There are Europeans who think the same. Also present in Kyiv were two former foreign ministers, Radek Sikorski of Poland and Carl Bildt of Sweden, who had pushed the European Union into bringing Ukraine into an association agreement, the largest reason for the breach with Russia.
Bildt said that “we (the EU) just gave another 86 billion euros to Greece! We must support Ukraine — it will take a lot — but if we do it, it will be a shining example.”
Sikorski said that “I don’t think the EU is serious about its eastern strategy. We must tell (Russian President Vladimir) Putin he cannot win — and if he moves further into Ukraine, we will deliver arms.” But neither Sikorski, nor Bildt, are in power now.
The Ukrainian government talks tough. Poroshenko said that Ukraine is “fighting for European values,” and that “the sanctions must stay as long as the Russians occupy Crimea and support the Donbass.” Prime Minister Arseniy Yatsenyuk said “Putin has put 40,000 troops in the Donbass. But he’s made a trap for himself. If he withdraws them he’s dead in Russia. If he tries to get more Ukrainian territory he’s dead in the world.”
But the Europeans, struggling with a migrants’ flood, the euro crisis unsolved, now wish for an end to sanctions which hurt their exporters and freeze relations with Russia. Hollande is in the lead: He’s under pressure from industrialists and the agriculture lobby to open up the Russian market again, and with Merkel has called for a meeting with Putin and Poroshenko in Paris, probably on October 2.

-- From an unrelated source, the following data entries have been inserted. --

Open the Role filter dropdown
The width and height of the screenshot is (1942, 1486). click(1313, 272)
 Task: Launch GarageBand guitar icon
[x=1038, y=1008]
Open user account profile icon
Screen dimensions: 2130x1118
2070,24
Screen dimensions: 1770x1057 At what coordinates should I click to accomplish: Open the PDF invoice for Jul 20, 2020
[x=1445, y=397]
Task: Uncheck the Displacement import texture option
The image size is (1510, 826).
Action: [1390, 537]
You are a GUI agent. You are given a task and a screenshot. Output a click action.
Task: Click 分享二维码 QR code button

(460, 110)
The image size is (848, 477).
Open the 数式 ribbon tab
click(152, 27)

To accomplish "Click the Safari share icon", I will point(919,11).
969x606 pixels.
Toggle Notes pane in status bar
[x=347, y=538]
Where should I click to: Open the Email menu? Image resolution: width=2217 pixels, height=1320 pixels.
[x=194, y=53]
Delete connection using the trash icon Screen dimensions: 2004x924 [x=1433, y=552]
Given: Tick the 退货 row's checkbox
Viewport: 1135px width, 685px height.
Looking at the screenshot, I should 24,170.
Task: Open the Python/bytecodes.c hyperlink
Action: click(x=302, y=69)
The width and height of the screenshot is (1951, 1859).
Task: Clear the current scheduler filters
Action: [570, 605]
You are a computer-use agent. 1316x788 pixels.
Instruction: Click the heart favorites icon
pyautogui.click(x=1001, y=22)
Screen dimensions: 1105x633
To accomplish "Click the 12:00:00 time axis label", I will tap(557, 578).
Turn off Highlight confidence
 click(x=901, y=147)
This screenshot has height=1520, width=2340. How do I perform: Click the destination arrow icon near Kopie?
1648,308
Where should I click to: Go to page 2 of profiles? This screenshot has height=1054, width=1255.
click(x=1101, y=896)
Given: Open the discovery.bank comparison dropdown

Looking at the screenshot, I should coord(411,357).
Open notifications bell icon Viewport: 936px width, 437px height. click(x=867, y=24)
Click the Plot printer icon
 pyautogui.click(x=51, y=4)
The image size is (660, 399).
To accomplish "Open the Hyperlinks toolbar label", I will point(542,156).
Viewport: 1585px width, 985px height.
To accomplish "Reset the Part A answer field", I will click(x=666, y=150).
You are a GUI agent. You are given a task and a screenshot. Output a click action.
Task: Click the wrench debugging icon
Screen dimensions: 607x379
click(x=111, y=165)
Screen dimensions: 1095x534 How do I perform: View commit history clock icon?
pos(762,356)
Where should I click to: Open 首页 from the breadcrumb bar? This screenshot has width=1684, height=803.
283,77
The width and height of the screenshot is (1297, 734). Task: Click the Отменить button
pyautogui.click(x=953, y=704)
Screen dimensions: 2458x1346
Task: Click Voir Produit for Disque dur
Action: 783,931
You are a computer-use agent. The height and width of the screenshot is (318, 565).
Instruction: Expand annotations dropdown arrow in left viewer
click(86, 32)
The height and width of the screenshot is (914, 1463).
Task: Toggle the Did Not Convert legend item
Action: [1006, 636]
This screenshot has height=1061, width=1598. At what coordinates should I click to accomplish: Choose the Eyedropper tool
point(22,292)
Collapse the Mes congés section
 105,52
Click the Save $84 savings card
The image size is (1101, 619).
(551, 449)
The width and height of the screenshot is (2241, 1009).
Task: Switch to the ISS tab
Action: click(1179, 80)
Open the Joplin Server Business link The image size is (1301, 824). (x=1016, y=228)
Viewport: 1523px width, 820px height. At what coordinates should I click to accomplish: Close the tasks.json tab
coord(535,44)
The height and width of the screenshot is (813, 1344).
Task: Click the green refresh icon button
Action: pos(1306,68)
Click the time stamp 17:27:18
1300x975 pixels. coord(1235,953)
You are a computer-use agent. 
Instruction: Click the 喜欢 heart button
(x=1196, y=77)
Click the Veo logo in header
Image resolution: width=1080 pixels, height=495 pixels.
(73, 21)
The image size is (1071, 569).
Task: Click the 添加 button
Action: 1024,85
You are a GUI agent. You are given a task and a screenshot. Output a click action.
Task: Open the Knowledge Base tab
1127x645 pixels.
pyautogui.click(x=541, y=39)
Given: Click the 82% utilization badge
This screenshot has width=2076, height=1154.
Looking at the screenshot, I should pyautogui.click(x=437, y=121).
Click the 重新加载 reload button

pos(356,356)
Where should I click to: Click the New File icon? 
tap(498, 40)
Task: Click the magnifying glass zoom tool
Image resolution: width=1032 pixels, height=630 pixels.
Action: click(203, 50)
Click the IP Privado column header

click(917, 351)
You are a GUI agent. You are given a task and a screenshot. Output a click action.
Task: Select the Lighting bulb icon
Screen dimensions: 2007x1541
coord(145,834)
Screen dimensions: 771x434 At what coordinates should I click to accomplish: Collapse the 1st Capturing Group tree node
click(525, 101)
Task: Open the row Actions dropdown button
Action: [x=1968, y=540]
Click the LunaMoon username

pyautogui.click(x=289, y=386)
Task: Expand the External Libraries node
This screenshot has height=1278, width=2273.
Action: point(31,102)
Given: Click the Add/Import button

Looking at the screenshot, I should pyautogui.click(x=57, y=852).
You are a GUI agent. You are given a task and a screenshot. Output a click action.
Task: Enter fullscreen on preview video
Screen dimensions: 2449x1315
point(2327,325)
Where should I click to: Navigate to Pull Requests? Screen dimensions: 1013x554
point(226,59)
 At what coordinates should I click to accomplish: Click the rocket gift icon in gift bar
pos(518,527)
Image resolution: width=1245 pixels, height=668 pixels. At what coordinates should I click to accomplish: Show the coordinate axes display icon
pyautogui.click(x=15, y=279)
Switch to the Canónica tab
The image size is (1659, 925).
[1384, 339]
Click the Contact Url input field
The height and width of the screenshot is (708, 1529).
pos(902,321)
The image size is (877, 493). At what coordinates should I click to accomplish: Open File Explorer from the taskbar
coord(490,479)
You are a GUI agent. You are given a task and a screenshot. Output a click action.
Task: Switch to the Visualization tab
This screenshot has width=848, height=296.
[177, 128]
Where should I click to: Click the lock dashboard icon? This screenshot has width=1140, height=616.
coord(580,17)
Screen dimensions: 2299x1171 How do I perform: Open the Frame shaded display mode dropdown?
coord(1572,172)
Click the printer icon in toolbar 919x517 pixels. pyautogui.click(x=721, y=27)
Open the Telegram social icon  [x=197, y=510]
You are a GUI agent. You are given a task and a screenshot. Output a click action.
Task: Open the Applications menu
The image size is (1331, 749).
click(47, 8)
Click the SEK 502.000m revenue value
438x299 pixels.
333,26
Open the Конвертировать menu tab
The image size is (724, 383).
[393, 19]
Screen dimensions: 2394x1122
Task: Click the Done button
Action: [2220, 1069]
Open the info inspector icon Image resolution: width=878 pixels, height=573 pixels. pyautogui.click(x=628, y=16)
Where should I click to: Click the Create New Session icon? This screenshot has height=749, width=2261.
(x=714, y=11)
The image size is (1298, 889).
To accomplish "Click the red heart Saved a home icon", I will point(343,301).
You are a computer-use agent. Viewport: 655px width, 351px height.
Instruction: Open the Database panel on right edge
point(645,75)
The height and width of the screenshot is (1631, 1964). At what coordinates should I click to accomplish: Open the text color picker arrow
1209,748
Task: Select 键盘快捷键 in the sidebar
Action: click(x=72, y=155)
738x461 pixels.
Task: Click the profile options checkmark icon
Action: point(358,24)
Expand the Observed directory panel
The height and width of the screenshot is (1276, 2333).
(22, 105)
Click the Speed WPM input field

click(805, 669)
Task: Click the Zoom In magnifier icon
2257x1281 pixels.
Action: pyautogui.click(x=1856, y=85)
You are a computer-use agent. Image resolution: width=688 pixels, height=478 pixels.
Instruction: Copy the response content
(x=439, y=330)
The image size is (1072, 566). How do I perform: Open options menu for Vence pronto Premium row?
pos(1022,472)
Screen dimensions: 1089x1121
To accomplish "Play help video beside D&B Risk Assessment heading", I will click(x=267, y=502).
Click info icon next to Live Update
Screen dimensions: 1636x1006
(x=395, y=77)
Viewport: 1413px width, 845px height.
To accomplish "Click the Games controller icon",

Sensing a withdrawal of support and the permanent loss of Crimea and the Donbass, the Ukrainian press has reacted fiercely. At the weekend, the Kyiv Post wrote that Hollande “might as well build a replica of the armistice railway carriage in which France surrendered to Germany in 1940.”
The Kyiv government is weaker than it was last year, however. One of the members of the coalition government has pulled out. Poroshenko made former Georgian President Mikheil Saakashvili governor of the Odessa region, and last month he launched an attack on Yatsenyuk, accusing him — on Channel 5, owned by the industrial group Poroshenko created — of favoring certain oligarchs, blocking the dismissal of corrupt managers and refusing to allow Saakashvili to reform Odessa’s notoriously bribe-taking customs’ service.
There’s been tension between Poroshenko and Yatsenyuk, since the president semi-publicly toyed with replacing him with Saakashvili.
The reforms are slow, the bureaucracy venal and obstructive, tariffs on energy are rising sharply and war may break out again.
Summers is right. Europeans, collectively, have not grasped how strategic Ukraine is; how much support it needs to remain an independent state and start the long haul to economic growth. That is in part because, while Ukraine is a weak state, Europe isn’t one at all: yet is called to act like one. And, when push comes to shove, it can’t.